As you know, the Target Practice and Marksmanship Training Support Act is designed to encourage the development of high-quality shooting ranges, which are open to the public, by amending certain parts of the Pittman-Robertson Wildlife Restoration Act. That act provides federal support for certain wildlife restoration and hunter education programs. My bill will give the states greater flexibility over federal dollars they already receive from Pittman-Robertson funds, freeing up more money to build shooting ranges.
Pittman-Robertson funds come from an excise tax on the sale of shooting and archery equipment. My bill helps those paying into the system – primarily sportsmen – get a better return on their investment. And by focusing on flexibility with already allocated funds, my legislation won’t cost the taxpayer a dime.
This bill will be a tremendous boon for our sportsmen and outdoor recreation communities, which are not only an integral part of our national heritage but also a key component of our economy, especially in rural areas.
That’s why my bill has broad support within the sportsmen community and bipartisan support here in the Congress. I am grateful for the support this bill has gotten within the shooting community, including for example, from the National Shooting Sports Foundation and the National Rifle Association.
I have also heard overwhelming support for my bill from within Colorado. Earlier this year, I asked Coloradans to tell me why they want to see development of more high-quality shooting ranges. Let me close with their words.

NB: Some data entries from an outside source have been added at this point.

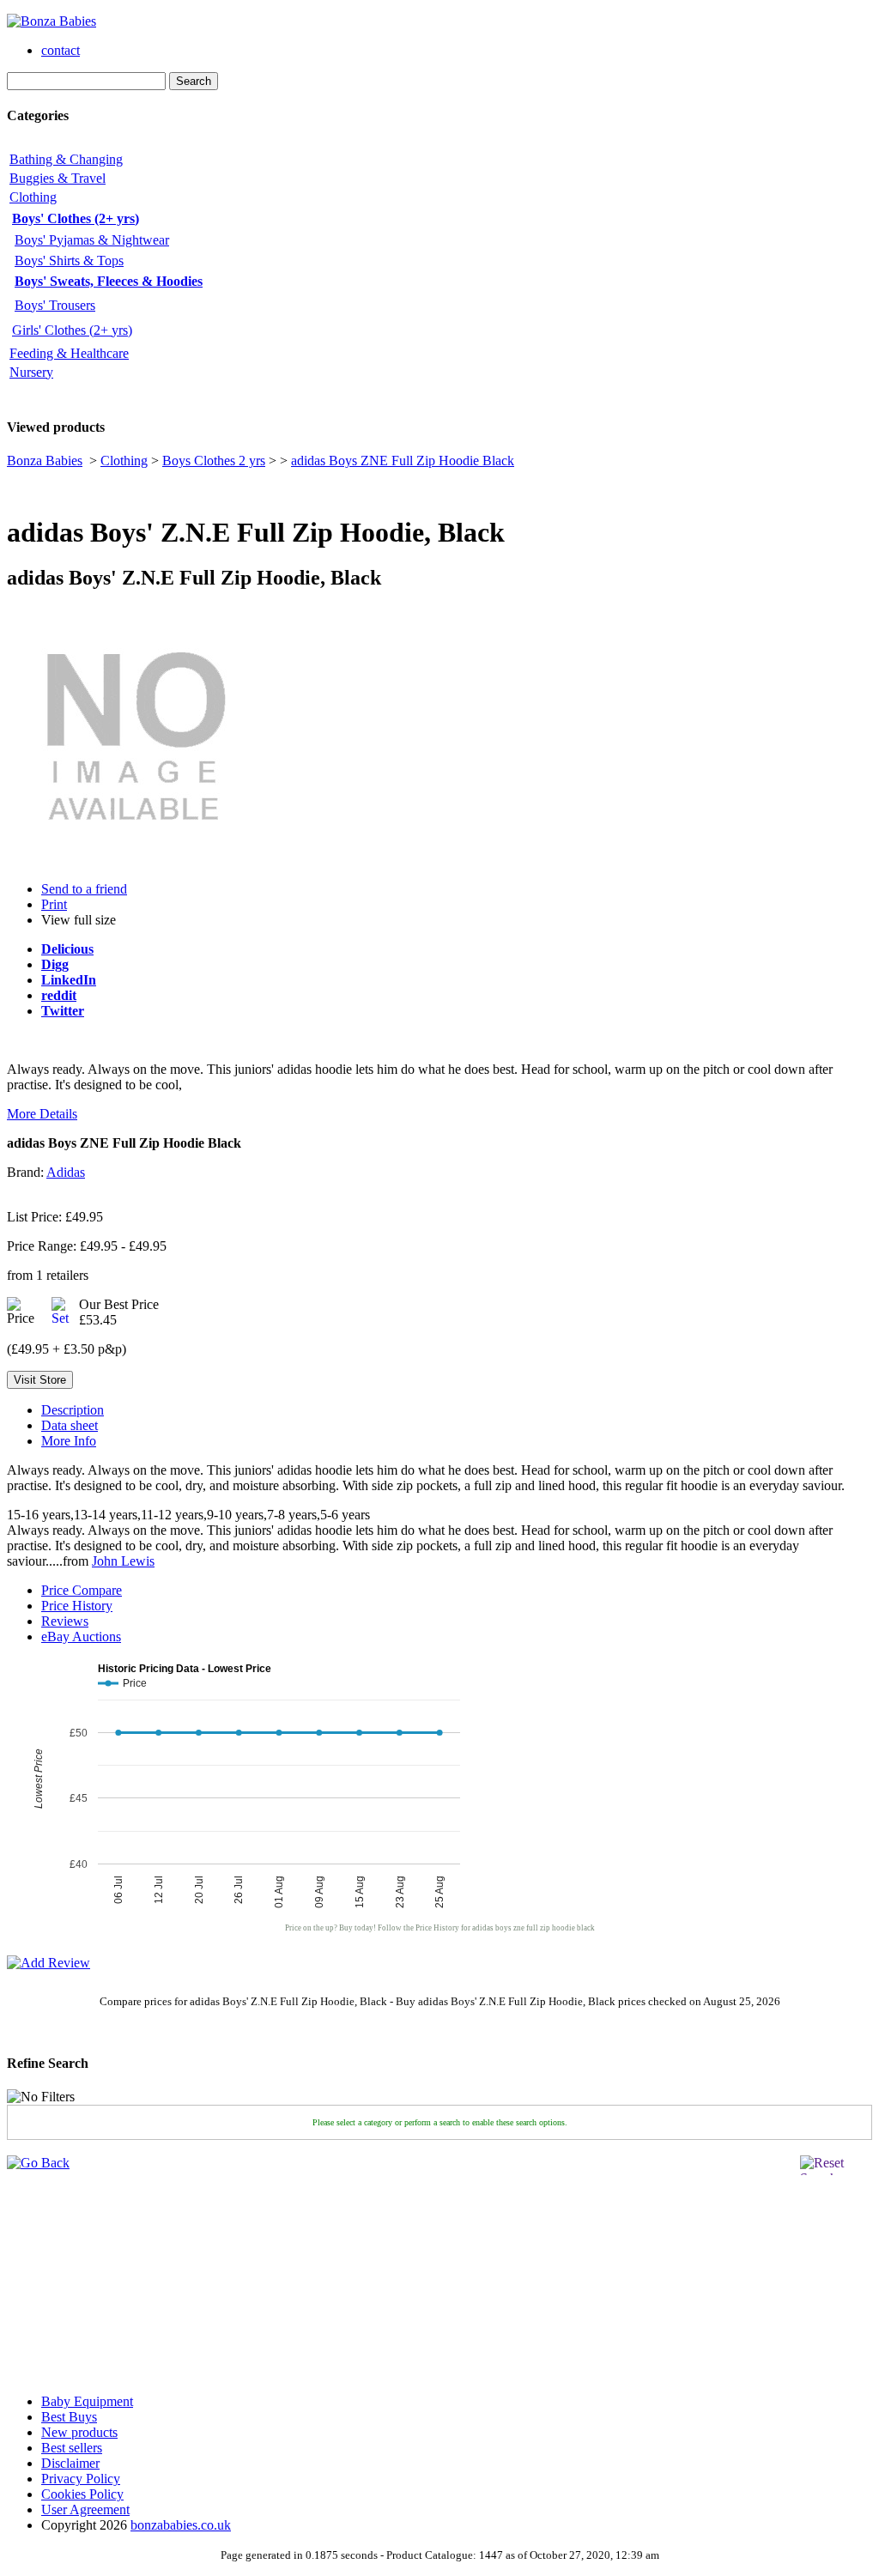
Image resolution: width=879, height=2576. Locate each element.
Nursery (31, 372)
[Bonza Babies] (51, 21)
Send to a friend (84, 889)
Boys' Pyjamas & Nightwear (92, 240)
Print (54, 904)
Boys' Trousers (55, 305)
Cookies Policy (82, 2494)
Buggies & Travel (57, 178)
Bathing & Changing (66, 159)
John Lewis (123, 1561)
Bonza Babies (44, 460)
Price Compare (81, 1590)
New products (79, 2432)
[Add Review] (48, 1962)
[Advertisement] (58, 2274)
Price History (76, 1605)
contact (60, 50)
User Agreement (85, 2509)
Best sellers (71, 2447)
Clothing (33, 197)
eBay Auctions (81, 1636)
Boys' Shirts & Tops (69, 260)
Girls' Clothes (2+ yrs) (72, 330)
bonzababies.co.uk (180, 2525)
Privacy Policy (80, 2478)
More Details (42, 1113)
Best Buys (69, 2416)
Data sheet (69, 1425)
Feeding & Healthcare (69, 353)
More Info (68, 1440)
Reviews (64, 1621)
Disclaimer (70, 2463)
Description (72, 1410)
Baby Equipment (87, 2401)
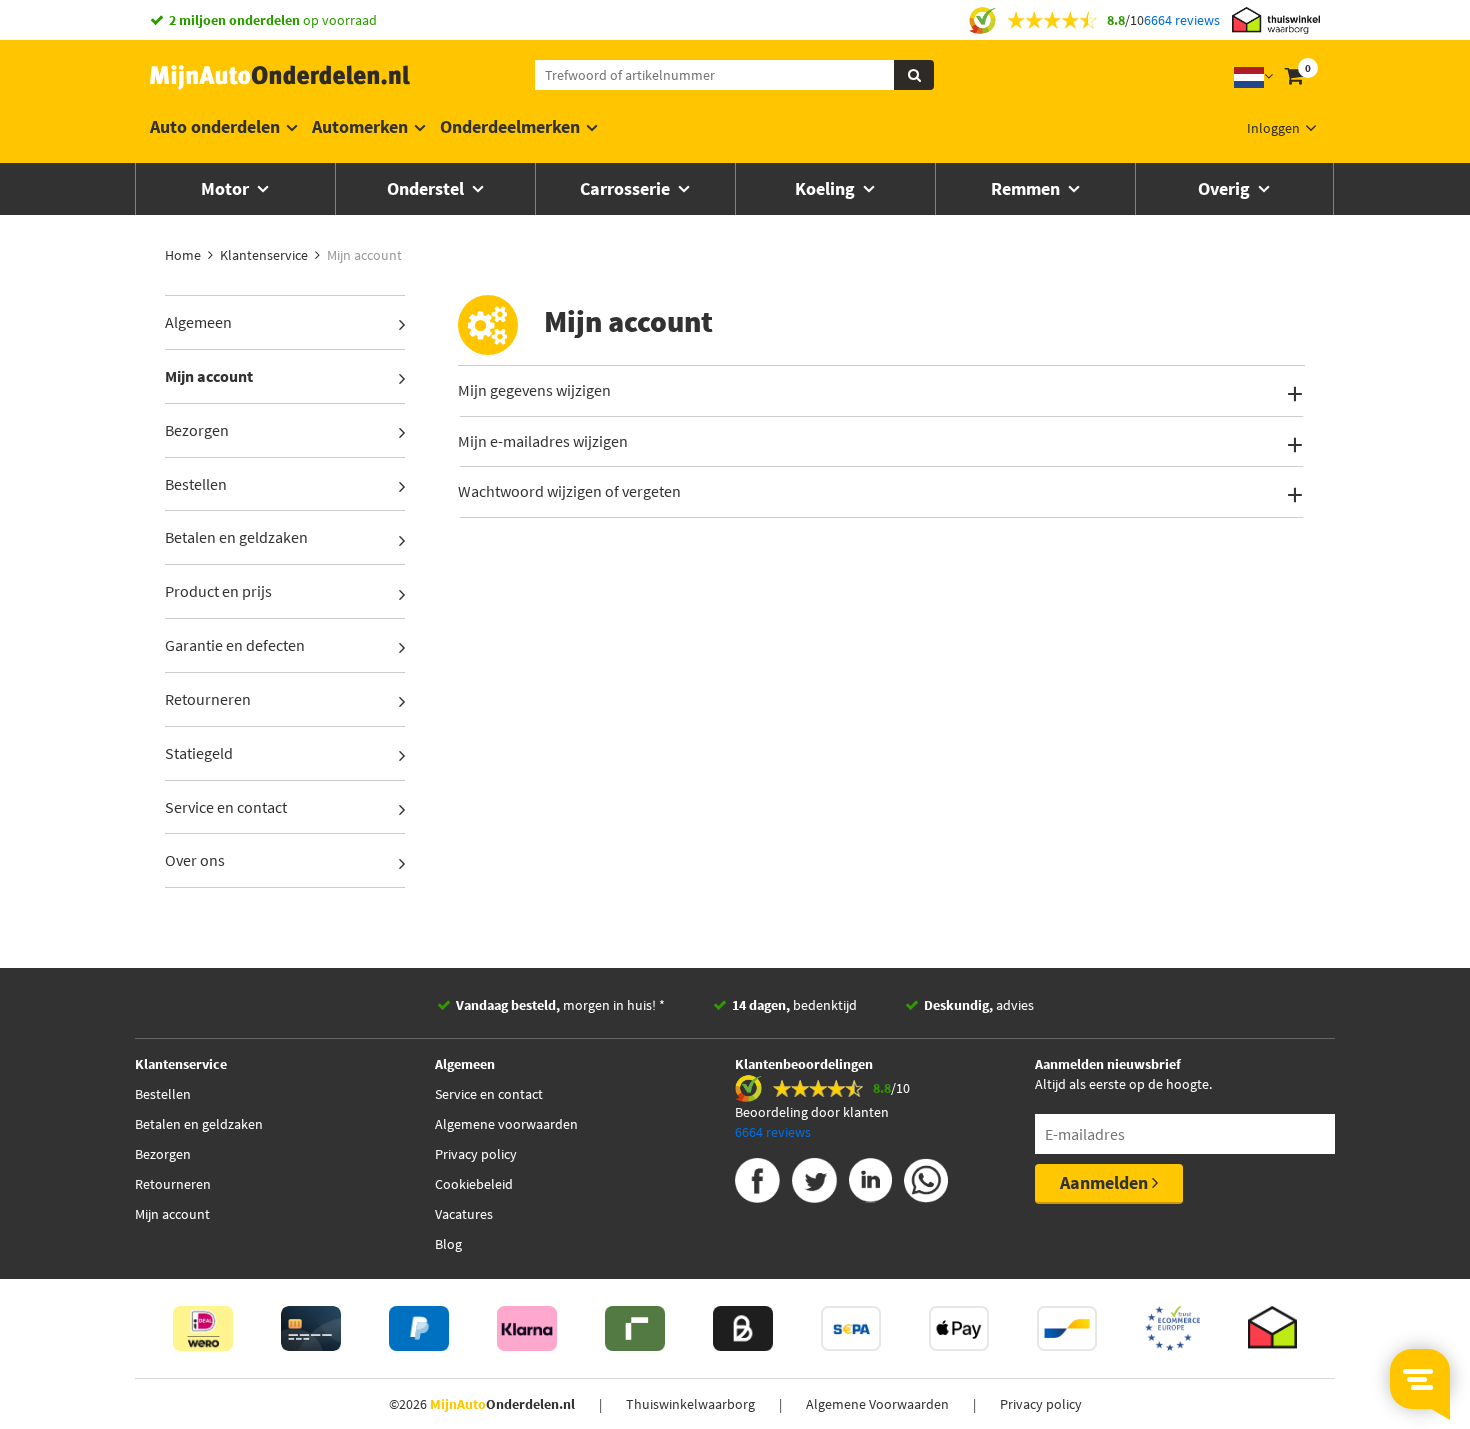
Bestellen (196, 484)
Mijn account (209, 376)
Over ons (195, 860)
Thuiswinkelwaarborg (690, 1404)
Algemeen (198, 322)
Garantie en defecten (235, 645)
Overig (1226, 188)
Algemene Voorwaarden (877, 1404)
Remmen (1027, 188)
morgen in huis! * (560, 1005)
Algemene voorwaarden (506, 1124)
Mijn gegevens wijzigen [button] (534, 390)
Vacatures (464, 1214)
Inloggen (1273, 128)
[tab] (882, 391)
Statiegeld (199, 753)
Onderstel (427, 188)
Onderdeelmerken (510, 126)
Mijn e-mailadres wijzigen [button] (543, 441)
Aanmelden (1106, 1182)
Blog (448, 1244)
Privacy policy (476, 1154)
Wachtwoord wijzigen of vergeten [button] (569, 491)
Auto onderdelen (215, 126)
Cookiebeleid (474, 1184)
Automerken (360, 126)
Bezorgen (197, 430)
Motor (227, 188)
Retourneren (208, 699)
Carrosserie (627, 188)
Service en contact (226, 807)
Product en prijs (218, 591)
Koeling (827, 188)
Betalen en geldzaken (236, 537)
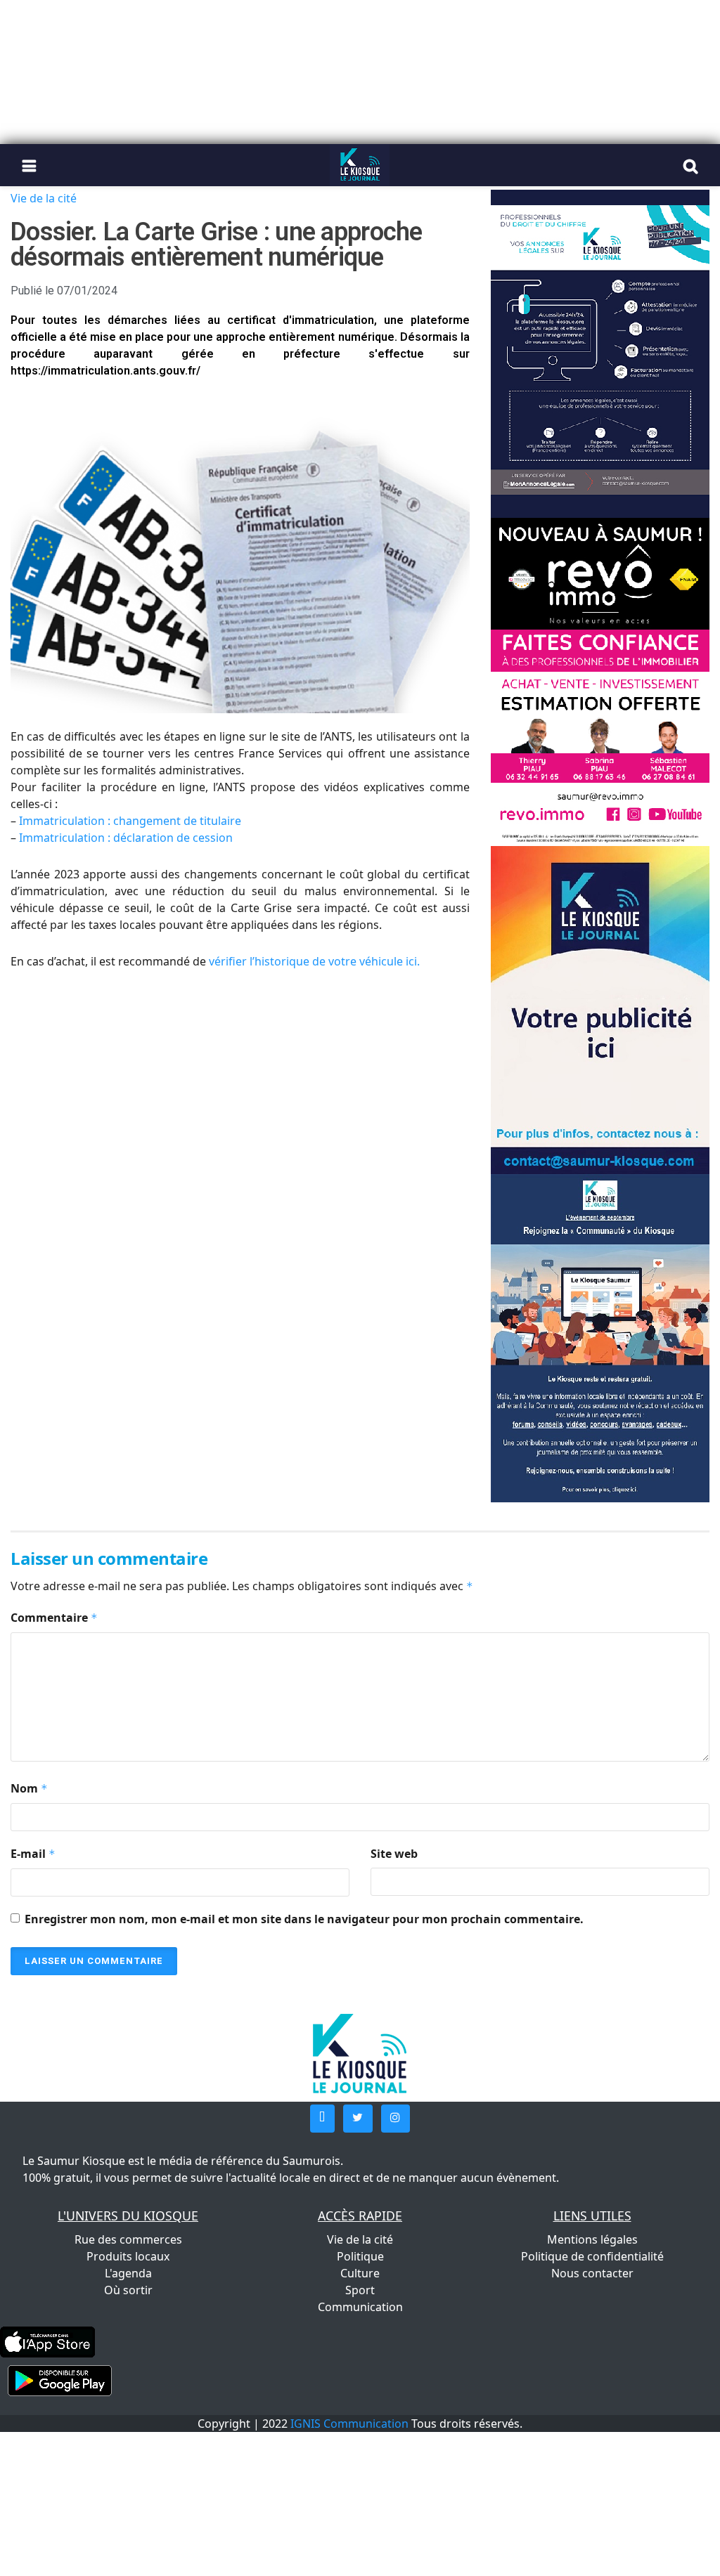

From Donald in Pagosa Springs, Colorado:
“I’ve been a hunter education instructor for over thirty years and helped teach over 5000 students. Since we have no public shooting facilities in the Pagosa Springs area, it’s always a challenge to find a safe and accessible location for the range portion of the class. We desperately need a range facility in our area to be able to continue teaching our kids and those who are new to hunting how to safely handle firearms.”
From Gary in Aurora, Colorado:
“My father helped to found and build a recreational shooting facility in the late 1950s. I was literally brought up at the range…I spent every weekend working there. These ranges are not just a place to shoot. They are a close knit family full of diverse people. Our club has also taught my son the love of shooting and safety along with me. I cannot stress this enough as we are seeing more and more clubs closing down: we need more places to teach, enjoy and relax with fellow shooters.”
Thank you for the opportunity to speak here today. I look forward to working with the committee to advance this bill.